An alternative projection
Since the Rauzy fractal lives in a plane, it's natural to try to generate a two-dimensional picture of it. One simple way to do so would be to rotate the 3D image we already have so that it is parallel to the $xy$-plane and then drop the third coordinate.
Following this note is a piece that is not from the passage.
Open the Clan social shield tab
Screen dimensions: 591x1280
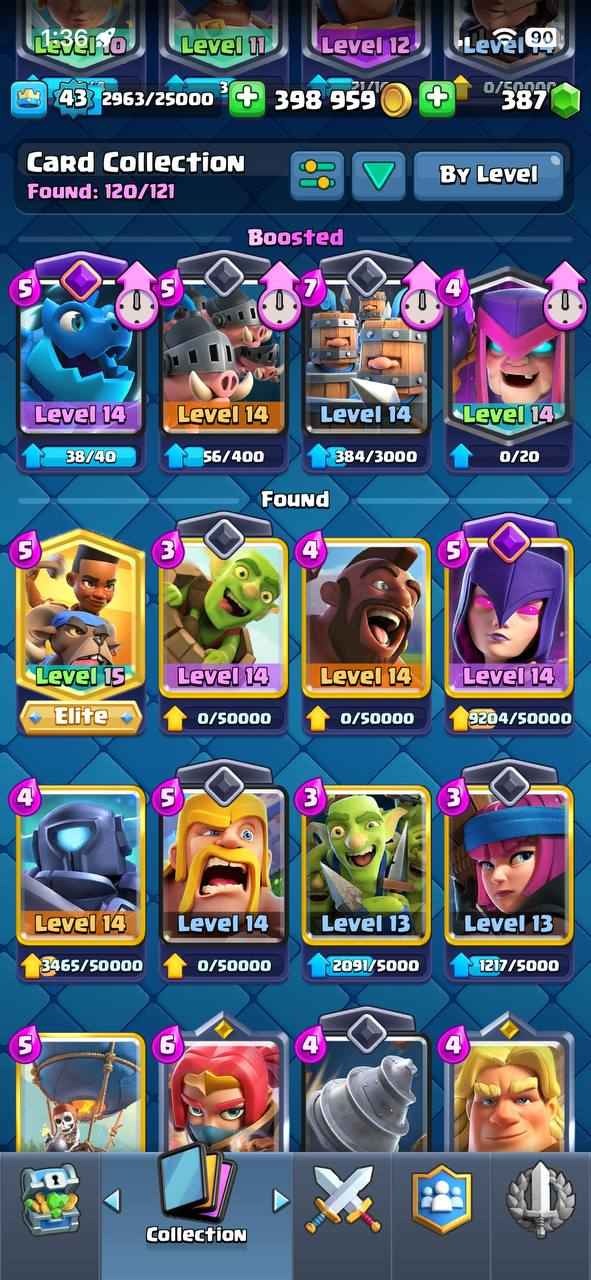(x=441, y=1198)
There is a much more direct approach, though, that takes advantage of the complex structure of the eigenvectors and leads to a much simpler computation and code.
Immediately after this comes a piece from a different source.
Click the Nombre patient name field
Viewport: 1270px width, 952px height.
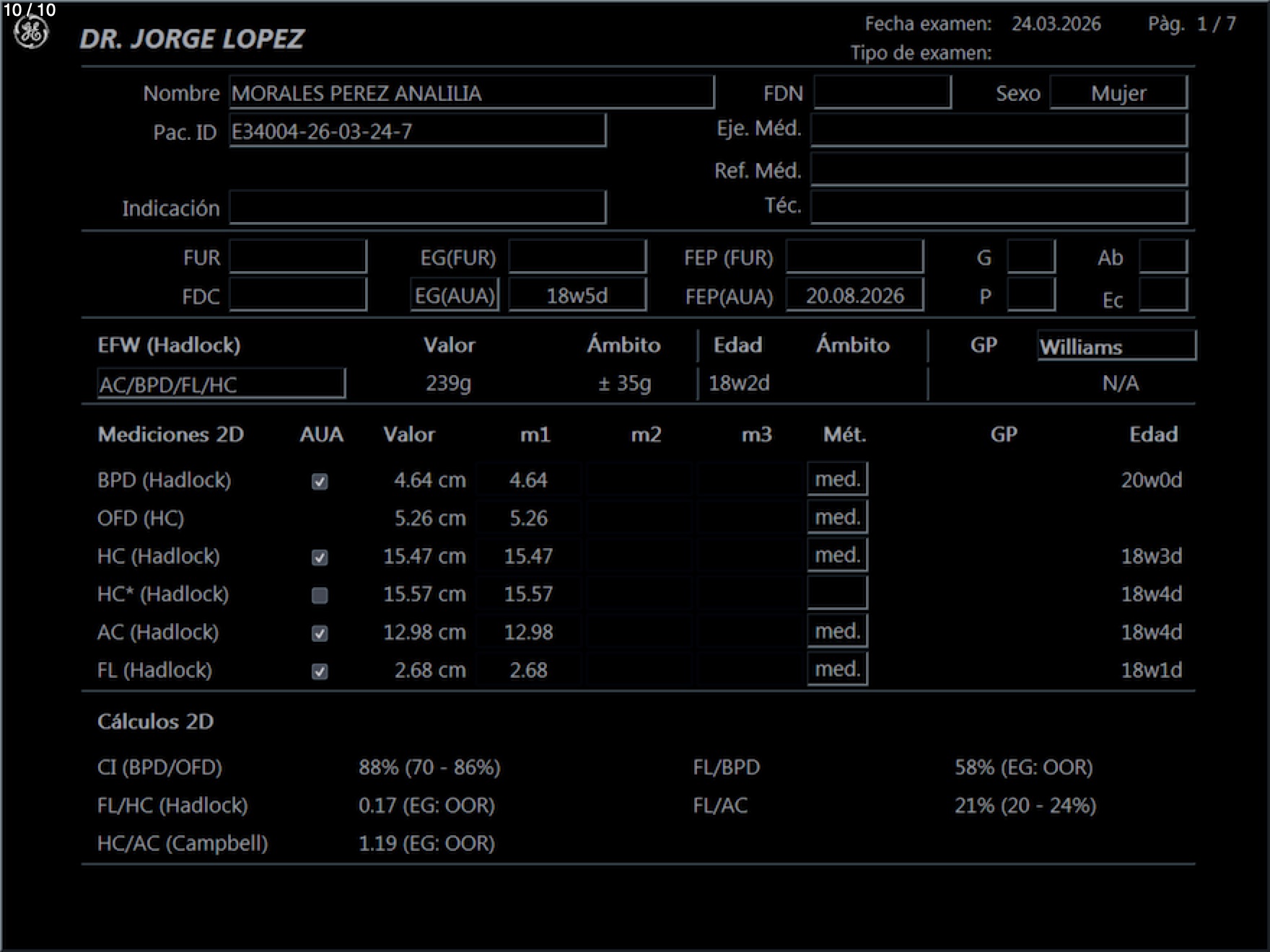[471, 93]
As it turns out, if we take the transpose of the matrix $M$ and compute its complex eigenvectors, then they are orthogonal to the one-dimensional real eigenspace of $M.$ This suggests that we might project the staircase onto one of those, grab the scalar component, and plot the real and imaginary components in the plane.
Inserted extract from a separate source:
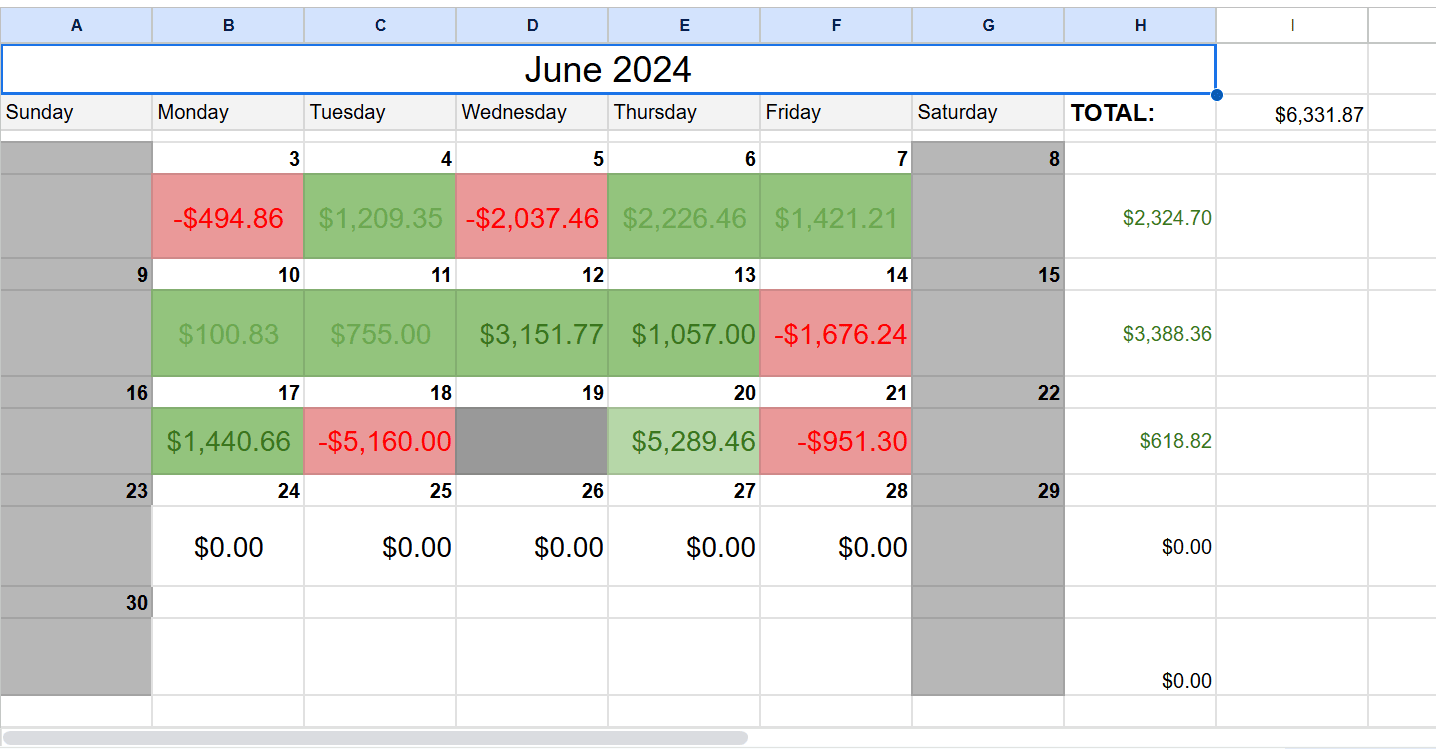
Task: Select the TOTAL: label cell
Action: pos(1140,113)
Now, there's a very simple formula for the projection of a vector $\vec{v}$ onto the vector $\vec{u}$ that takes on an even simpler form when $\vec{u}$ is normalized so that its magnitude is one, namely: $$ \text{proj}_{\vec{u}}\vec{v} = \frac{\vec{v}\cdot\vec{u}}{\vec{u}\cdot{\vec{u}}}\vec{u} = (\vec{v}\cdot\vec{u})\vec{u}. $$ We just want the scalar component, namely the $\vec{v}\cdot\vec{u}.$ Thus, once we have the stair case and matrix $M,$ all we need to do is compute a complex eigenvector of $M^T,$ normalize it to obtain $\vec{u}$ and then compute the dot product $\vec{u}\cdot\vec{v}$ where $\vec{v}$ ranges all the points in the staircase.
Here's the result:
Finally, it's worth mentioning that this second approach is equivalent to a process called valuation in this paper by Sirvent and Wang. They, too, work with the transposed incidence matrix $$ M^T = \left( \begin{array}{ccc} 1 & 1 & 0 \\ 1 & 0 & 1 \\ 1 & 0 & 0 \\ \end{array} \right) $$ one of whose eigenvectors is approximately $$\omega = \langle \omega_1, \omega_2, \omega_3 \rangle =\langle -0.412 + 0.61 i, 0.223 - 1.12i, 1\rangle.$$
Given a finite word $U$ they define $|U|_i$ to denote the number of occurrences of the symbol $i$ in $U$. Then, according to equation 1.3 in the paper, the valuation $E$ is defined by $$E(U) = \sum_{i=1}^3 |U|_i \omega_i.$$ Note that the $\omega_i$s are simply the components of the vector $\omega$ and have complex values. So clearly, $E(U)$ is a complex number.
Now, if we start with a long (but finite) approximation to the infinite fixed word $W$ and apply valuation all the left shifts that word, we get the exact same picture.